***** Dataset extract

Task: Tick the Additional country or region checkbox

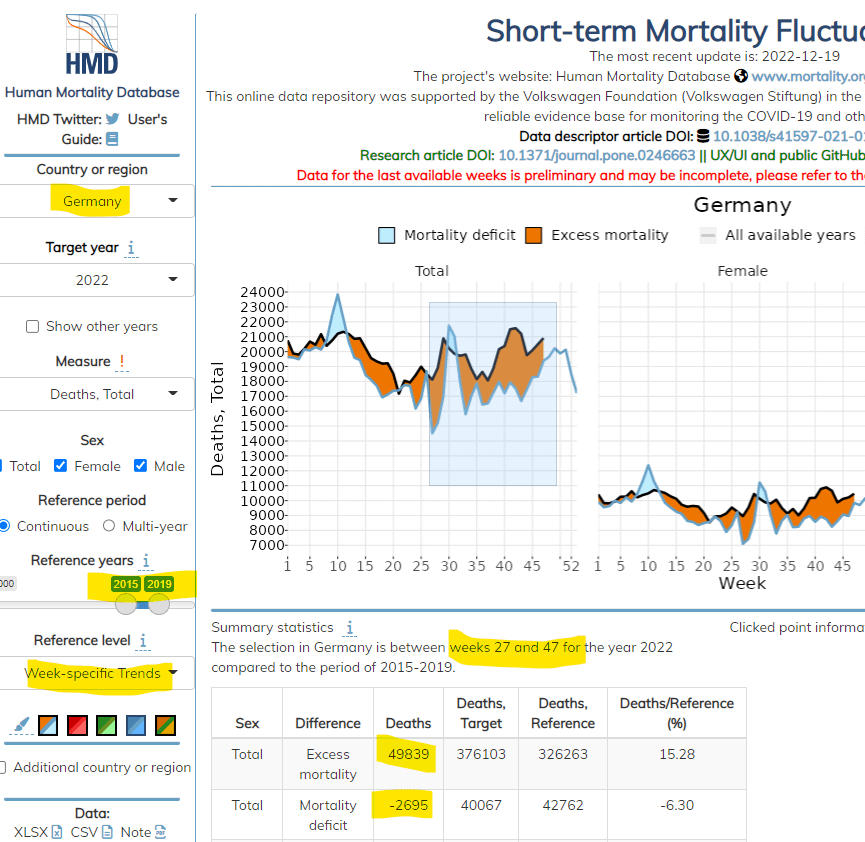Action: (x=3, y=768)
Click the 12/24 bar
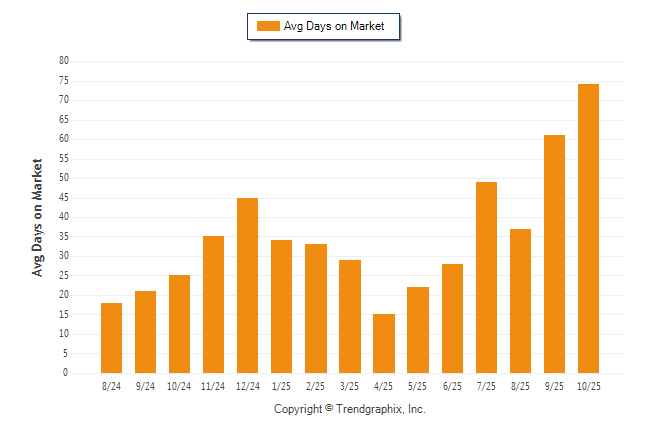This screenshot has height=434, width=646. click(247, 285)
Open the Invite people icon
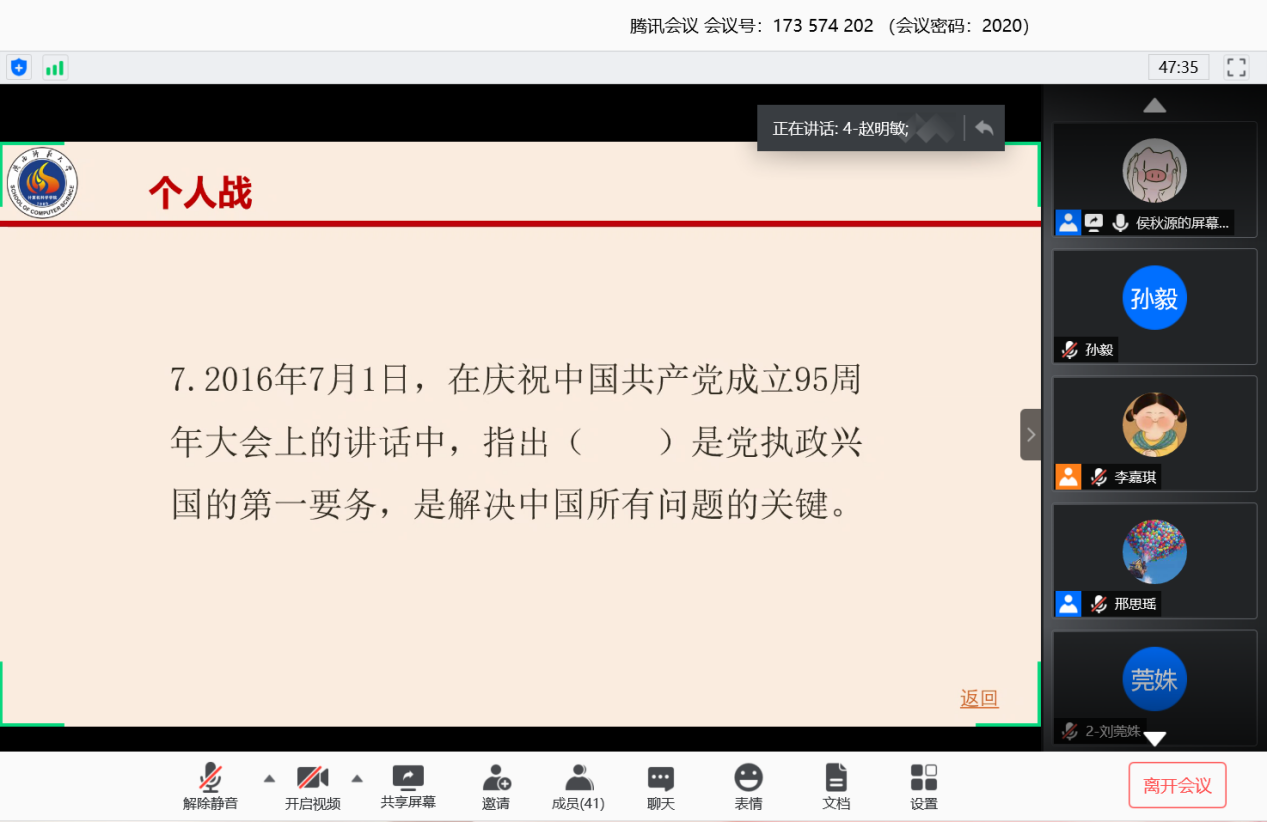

**********

■ Work instructions ■
The data must come back word for word, with every picture removed.

■ Solution below ■
Task: Tick the Additional country or region checkbox

Action: (x=3, y=768)
Click the 12/24 bar
This screenshot has height=434, width=646. click(247, 285)
Open the Invite people icon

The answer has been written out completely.